Make no mistake: we can’t win the battle against healthcare cuts solely on the good graces of well-positioned politicians. Ultimately, we need to situate ourselves to be able to stop anti-labor backroom deals. As Mulgrew is keen to remind us at DAs and executive board meetings, health care is a part of our overall compensation. Well, we vote on whether to accept what the City offers us in economic compensation. So, both now and when we’re retired, we deserve a vote on changes to medical coverage too. Since UFT leadership doesn’t see the problems everyone else sees with reducing our coverage and tossing retirees onto MAP, we need a formal and permanent mechanism to keep them from doing so.

7 Comments

  • Avatar
    Anonymous

    What our members really need to do is try to educate themselves on health insurance.
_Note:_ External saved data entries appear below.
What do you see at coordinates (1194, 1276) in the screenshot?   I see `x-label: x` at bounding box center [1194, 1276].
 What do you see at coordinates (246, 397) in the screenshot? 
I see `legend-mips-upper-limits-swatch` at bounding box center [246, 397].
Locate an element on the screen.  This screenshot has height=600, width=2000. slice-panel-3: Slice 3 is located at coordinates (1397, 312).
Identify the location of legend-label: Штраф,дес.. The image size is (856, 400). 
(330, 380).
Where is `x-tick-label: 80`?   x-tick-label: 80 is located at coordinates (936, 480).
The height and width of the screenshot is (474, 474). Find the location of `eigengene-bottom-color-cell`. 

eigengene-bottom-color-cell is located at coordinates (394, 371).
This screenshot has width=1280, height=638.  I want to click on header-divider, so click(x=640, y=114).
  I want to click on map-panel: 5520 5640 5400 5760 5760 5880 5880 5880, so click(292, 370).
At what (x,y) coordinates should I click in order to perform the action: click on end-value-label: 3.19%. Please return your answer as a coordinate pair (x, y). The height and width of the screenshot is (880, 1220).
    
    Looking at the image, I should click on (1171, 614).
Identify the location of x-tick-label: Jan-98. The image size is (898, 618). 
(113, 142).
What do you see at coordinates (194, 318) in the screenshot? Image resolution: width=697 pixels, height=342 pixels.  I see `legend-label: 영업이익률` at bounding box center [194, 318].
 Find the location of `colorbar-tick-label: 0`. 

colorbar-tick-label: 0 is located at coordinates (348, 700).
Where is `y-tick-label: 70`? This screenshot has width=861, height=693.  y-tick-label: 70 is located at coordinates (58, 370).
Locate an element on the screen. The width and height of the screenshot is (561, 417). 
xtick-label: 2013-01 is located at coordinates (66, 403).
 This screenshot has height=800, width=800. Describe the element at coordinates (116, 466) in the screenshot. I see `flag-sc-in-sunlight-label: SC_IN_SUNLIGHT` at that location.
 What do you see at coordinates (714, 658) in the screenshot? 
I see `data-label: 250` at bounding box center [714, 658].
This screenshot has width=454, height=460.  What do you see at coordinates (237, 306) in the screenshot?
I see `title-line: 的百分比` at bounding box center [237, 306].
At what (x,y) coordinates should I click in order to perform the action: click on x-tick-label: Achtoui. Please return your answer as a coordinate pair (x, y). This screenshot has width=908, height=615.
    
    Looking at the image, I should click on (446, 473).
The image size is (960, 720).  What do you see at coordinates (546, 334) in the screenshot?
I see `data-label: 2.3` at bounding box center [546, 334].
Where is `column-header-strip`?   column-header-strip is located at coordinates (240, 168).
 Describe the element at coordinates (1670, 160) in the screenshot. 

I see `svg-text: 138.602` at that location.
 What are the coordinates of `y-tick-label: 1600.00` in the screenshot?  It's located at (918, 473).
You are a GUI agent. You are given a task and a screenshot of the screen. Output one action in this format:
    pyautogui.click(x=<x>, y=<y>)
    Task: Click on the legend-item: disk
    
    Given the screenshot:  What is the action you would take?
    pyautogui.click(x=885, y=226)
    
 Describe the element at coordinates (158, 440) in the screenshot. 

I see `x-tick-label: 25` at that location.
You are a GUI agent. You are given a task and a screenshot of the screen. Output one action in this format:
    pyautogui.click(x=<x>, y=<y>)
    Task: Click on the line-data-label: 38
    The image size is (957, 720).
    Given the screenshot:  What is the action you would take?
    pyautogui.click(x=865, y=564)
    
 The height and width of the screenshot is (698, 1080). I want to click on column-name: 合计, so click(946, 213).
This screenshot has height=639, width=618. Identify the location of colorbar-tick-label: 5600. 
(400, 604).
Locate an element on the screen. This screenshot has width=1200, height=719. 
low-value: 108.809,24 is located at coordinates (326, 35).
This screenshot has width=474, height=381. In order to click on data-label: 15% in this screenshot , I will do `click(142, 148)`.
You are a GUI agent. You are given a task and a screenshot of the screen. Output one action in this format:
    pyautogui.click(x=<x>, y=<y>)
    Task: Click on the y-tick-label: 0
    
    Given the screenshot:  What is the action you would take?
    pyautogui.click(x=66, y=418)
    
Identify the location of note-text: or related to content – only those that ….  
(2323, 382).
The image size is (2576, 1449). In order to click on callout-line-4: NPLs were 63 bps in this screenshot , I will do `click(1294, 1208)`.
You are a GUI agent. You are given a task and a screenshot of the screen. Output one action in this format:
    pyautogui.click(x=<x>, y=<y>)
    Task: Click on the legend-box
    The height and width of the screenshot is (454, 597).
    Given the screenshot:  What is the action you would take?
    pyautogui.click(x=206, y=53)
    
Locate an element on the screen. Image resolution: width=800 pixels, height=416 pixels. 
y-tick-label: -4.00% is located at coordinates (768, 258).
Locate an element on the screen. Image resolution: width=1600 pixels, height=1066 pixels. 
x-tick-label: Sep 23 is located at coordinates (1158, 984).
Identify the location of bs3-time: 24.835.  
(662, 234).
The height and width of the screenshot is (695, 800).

While the city tries to negotiate new plans, we have to make sure that our doctors and other providers are not only participating providers but also “in-network.” I have seen a lot of conversation on the teacher FB group and there is a lot of misconceptions about doctors being participating providers versus in-network. Our members are then shocked when they get a bill in the mail asking for the difference of the costs of their visits. While our current GHI/Emblem health plan has its flaws (as does all insurance companies), my personal experience of doing medical billing on the side has shown that Aetna is worse. They deny claims and procedures which then the doctors can pass along the costs to patients.

    The new MAP is not necessarily covering all of the costs to our retiree’s. I don’t fully know what the MAP is covering but I have seen that many NYC workers have this as their secondary insurance with Medicare as their primary and visits are not being covered at all. It is unfair to ask our retiree’s who have probably been with their same physicians for years to now move to another provider just because the new MAP does not cover or pay that doctor. The city and UFT need to think about that instead of just going for the cheaper way out on insurance.

    • BaconUFT
      BaconUFT

      Yes, one of the things that has a lot of members rightly worried is moving from a non-profit (GHI) to a for-profit insurer. 10% ‘savings’ in a for-profit context could actually feel like the equivalent of ‘30%’ savings in a nonprofit context like GHI. The profit motive will eat up much more of the cost.

      MAP is an insult to retirees who worked their entire working lives with the promise that they’d retire with quality traditional Medicare. And it adds insult to injury that many now are not in a position to deal with the red tape that Adams and Mulgrew are throwing at them in order to save a few bucks for short term gain. For people like me who have a long way to go before retirement, it also begs the question, how bad will our health plan be 30 years from today? 40? 50? Because MAP contracts expire, and I have to imagine each new one would be a reduction in benefits from the last.

  • Avatar
    Mike D.

    This is a symbolic win but a win none the less and is great news for us as this debacle continues to play out. What I find so crazy is that Mulgrew is trying to tell us that he knows more about how to use City money than a friggin’ comptroller.

    • BaconUFT
      BaconUFT

      Mulgrew’s line has always been ‘our MAP plan is better.’ Nonsense, especially as they constantly expire and need to be renegotiated. Once the first deal is done, they’ll deteriorate in perpetuity.

  • Avatar
    Shelley

    What happened to the signature campaign? We were to have a vote once we had the signatures.

    • BaconUFT
      BaconUFT

      20,000 signatures is a lot, but we’re about halfway there.